Plusieurs genres sont proposés : polars, romans jeunesse, ouvrages de recherche …

Côté présentation, les couleurs et les couvertures cartonnées ne sont plus une exception, certaines étant même réalisées par des designers professionnels. Le travail sur la forme est indéniable, de quoi séduire un large public qui « juge le livre à sa couverture ». 

L’originalité et la valeur du fond relèvent, quant à elles, du subjectif. C’est toujours une question de goût personnel. Mais, on sait que des auteurs tunisiens décrochent chaque année des distinctions hors frontières.

Après le coup de foudre pour une couverture ou un thème, c’est souvent le prix qui ramène le lecteur sur terre. Peu d’œuvres sont proposées à moins de 30 dinars, un chiffre expliqué par la hausse générale des coûts. Face à un pouvoir d’achat limité, beaucoup se contentent d’admirer les vitrines sans acheter. Les éditeurs ne sont pas à blâmer. Ils ont des dépenses à couvrir, pas plus que ceux qui repartent les mains vides.
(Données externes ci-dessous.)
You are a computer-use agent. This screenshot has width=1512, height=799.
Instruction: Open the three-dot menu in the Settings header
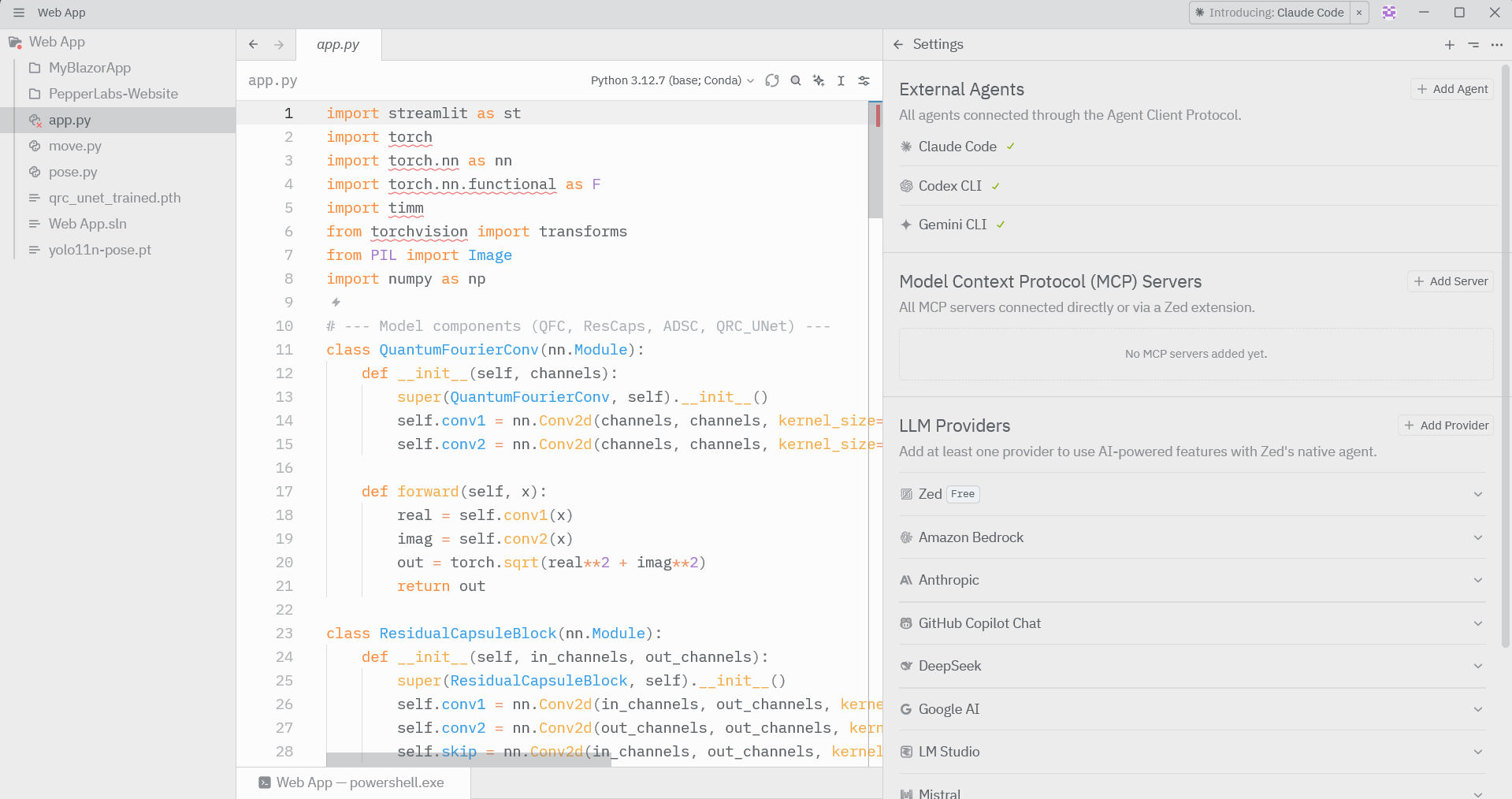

Une grande faille au niveau de la promotion

Qu’on le veuille ou non, un livre est aussi un produit commercial censé générer des gains. Une stratégie marketing s’impose donc pour attirer les acheteurs potentiels. Mais où en est-on ? D’abord, comment annonce-t-on les nouvelles parutions ? Les séances de dédicaces se limitent aux grandes villes et attirent rarement plus d’une vingtaine de personnes. Les journaux publient des articles que peu de lecteurs consultent. Nos émissions littéraires, souvent animées par des gens de lettres, proposent un contenu élitiste, éloigné des attentes d’un public plus large.

Il en est de même pour les rencontres organisées par divers instituts et fréquentées par les mêmes fidèles, sans réelle capacité à élargir leur audience. Même les grands prix littéraires qui font exploser les ventes ailleurs peinent ici à influencer le marché. Ces distinctions ne font pas des lauréats des célébrités ni des figures publiques influentes.
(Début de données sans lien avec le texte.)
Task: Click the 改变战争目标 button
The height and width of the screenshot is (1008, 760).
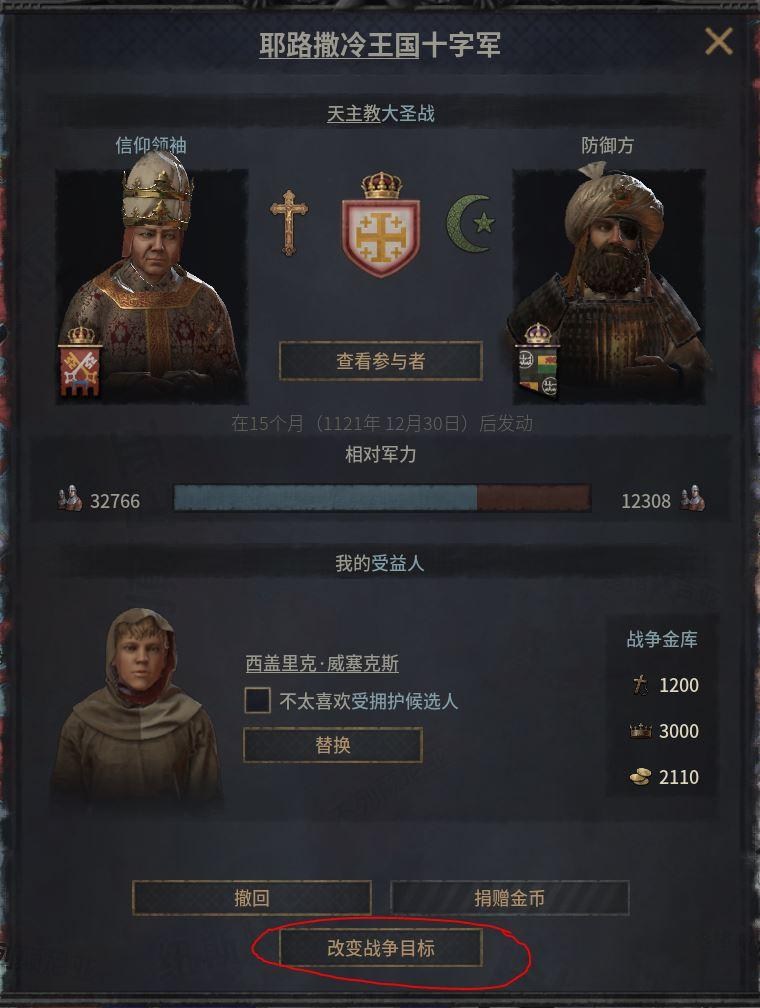Action: (381, 948)
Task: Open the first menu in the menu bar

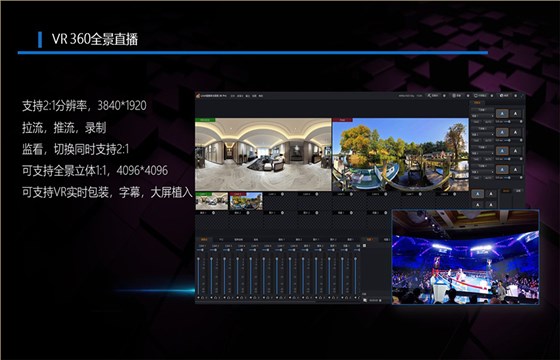Action: (233, 96)

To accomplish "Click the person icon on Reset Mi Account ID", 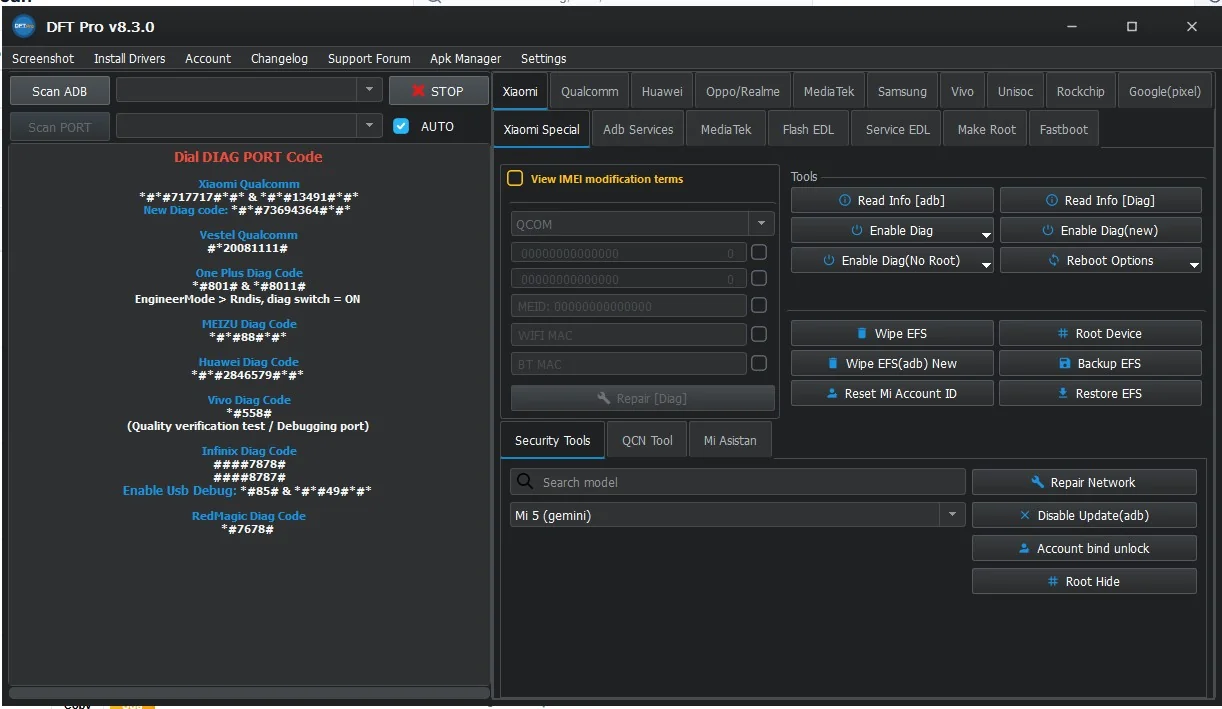I will click(x=832, y=393).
Certes, des groupes de lecture et quelques « influenceurs littéraires» offrent une visibilité bienvenue. Il faut faire du livre une tendance, un must-have.Mais en l’absence d’une stratégie marketing concertée impliquant écrivains, éditeurs, distributeurs et autres acteurs,  les résultats espérés tardent à venir. 
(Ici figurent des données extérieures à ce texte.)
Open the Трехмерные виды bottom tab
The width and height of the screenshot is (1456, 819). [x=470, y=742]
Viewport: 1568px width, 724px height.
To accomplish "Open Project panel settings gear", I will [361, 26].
Quand on voit comment les best-sellers étrangers envahissent même les stations de métro avec des affiches percutantes et des campagnes publicitaires originales sur les différentes plateformes, on comprend qu’il reste encore beaucoup à faire si l’on veut véritablement faire évoluer ce secteur.

Peut-on vivre de sa plume en Tunisie ?

Face aux réalités du marché, il est difficile, voire impossible, de faire de l’écriture un métier à part entière. Contrairement aux idées reçues, la part de l’auteur ne dépasse pas 10 % du prix du livre. Certains ne perçoivent aucune rémunération, seulement quelques exemplaires à distribuer. D’autres publient à compte d’auteur. Ce sont eux qui paient souvent à des imprimeurs déguisés en éditeurs.

L’écriture se réduit ainsi à une passion, une activité secondaire bien loin du statut de métier. La plupart des auteurs sont enseignants, d’autres médecins, ingénieurs, voire étudiants… bref, tout sauf écrivains à plein temps.

Le commerce des livres d’occasion, un concurrent redoutable

On a beau inciter les Tunisiens à lire. Or, quand une majorité se tourne vers les livres d’occasion, c’est tout un secteur qui risque de s’effondrer. Aux prix compétitifs des bouquinistes s’ajoutent désormais les offres en ligne, via des vendeurs professionnels ou des groupes d’échange entre particuliers.

Leur attrait ne cesse de croître, d’autant qu’ils proposent parfois des éditions tunisiennes récentes, ce qui menace directement les ventes déjà fragiles des librairies. Peut-on leur en vouloir ? Après tout, l’essentiel est que les Tunisiens puissent lire à petit prix. Mais comment concilier cela avec la nécessité de soutenir les auteurs pour qu’ils continuent à écrire, les éditeurs pour qu’ils acceptent encore plus de manuscrits et les libraires pour que leurs vitrines soient bien garnies?

Une équation complexe… Assumons chacun notre part : profitons des nouvelles parutions littéraires tunisiennes et soyons des maillons responsables de la chaîne du livre.